Pixel coordinate grounding data:
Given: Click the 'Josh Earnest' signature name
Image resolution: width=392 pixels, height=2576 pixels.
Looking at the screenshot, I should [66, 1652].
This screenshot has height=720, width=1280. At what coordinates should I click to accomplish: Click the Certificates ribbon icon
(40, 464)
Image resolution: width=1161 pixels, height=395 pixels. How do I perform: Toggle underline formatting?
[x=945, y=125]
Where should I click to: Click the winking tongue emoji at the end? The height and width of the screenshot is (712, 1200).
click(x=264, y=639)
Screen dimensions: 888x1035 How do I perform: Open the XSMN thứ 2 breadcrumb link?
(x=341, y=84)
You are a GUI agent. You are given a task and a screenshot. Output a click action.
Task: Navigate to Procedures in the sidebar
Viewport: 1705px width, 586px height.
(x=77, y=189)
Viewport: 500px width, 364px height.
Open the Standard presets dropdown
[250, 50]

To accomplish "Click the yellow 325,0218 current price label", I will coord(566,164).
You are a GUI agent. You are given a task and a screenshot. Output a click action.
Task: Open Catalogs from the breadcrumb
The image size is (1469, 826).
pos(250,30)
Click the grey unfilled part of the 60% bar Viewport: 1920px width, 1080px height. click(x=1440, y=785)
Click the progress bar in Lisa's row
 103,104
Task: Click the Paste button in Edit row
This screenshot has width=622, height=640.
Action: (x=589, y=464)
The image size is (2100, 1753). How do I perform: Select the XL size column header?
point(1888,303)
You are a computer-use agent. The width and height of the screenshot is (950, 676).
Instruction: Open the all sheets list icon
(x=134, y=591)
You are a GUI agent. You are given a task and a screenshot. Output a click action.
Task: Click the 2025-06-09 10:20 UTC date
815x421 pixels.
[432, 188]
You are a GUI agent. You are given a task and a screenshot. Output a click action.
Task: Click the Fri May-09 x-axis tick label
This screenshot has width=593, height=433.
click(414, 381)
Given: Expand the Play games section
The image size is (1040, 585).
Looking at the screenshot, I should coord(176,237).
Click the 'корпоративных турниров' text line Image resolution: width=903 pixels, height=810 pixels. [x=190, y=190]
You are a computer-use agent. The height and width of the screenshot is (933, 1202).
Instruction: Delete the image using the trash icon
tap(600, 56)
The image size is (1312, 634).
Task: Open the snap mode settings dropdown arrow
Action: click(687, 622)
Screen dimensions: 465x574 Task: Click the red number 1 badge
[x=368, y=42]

> Work request:
Copy the data word for word.

> Answer:
Given: Click the 'Josh Earnest' signature name
Image resolution: width=392 pixels, height=2576 pixels.
Looking at the screenshot, I should [66, 1652].
This screenshot has height=720, width=1280. At what coordinates should I click to accomplish: Click the Certificates ribbon icon
(40, 464)
Image resolution: width=1161 pixels, height=395 pixels. How do I perform: Toggle underline formatting?
[x=945, y=125]
Where should I click to: Click the winking tongue emoji at the end? The height and width of the screenshot is (712, 1200).
click(x=264, y=639)
Screen dimensions: 888x1035 How do I perform: Open the XSMN thứ 2 breadcrumb link?
(x=341, y=84)
You are a GUI agent. You are given a task and a screenshot. Output a click action.
Task: Navigate to Procedures in the sidebar
Viewport: 1705px width, 586px height.
(x=77, y=189)
Viewport: 500px width, 364px height.
Open the Standard presets dropdown
[250, 50]

To accomplish "Click the yellow 325,0218 current price label", I will coord(566,164).
You are a GUI agent. You are given a task and a screenshot. Output a click action.
Task: Open Catalogs from the breadcrumb
The image size is (1469, 826).
pos(250,30)
Click the grey unfilled part of the 60% bar Viewport: 1920px width, 1080px height. click(x=1440, y=785)
Click the progress bar in Lisa's row
 103,104
Task: Click the Paste button in Edit row
This screenshot has width=622, height=640.
Action: (x=589, y=464)
The image size is (2100, 1753). How do I perform: Select the XL size column header?
point(1888,303)
You are a computer-use agent. The width and height of the screenshot is (950, 676).
Instruction: Open the all sheets list icon
(x=134, y=591)
You are a GUI agent. You are given a task and a screenshot. Output a click action.
Task: Click the 2025-06-09 10:20 UTC date
815x421 pixels.
[432, 188]
You are a GUI agent. You are given a task and a screenshot. Output a click action.
Task: Click the Fri May-09 x-axis tick label
This screenshot has width=593, height=433.
click(414, 381)
Given: Expand the Play games section
The image size is (1040, 585).
Looking at the screenshot, I should coord(176,237).
Click the 'корпоративных турниров' text line Image resolution: width=903 pixels, height=810 pixels. [x=190, y=190]
You are a computer-use agent. The height and width of the screenshot is (933, 1202).
Instruction: Delete the image using the trash icon
tap(600, 56)
The image size is (1312, 634).
Task: Open the snap mode settings dropdown arrow
Action: click(687, 622)
Screen dimensions: 465x574 Task: Click the red number 1 badge
[x=368, y=42]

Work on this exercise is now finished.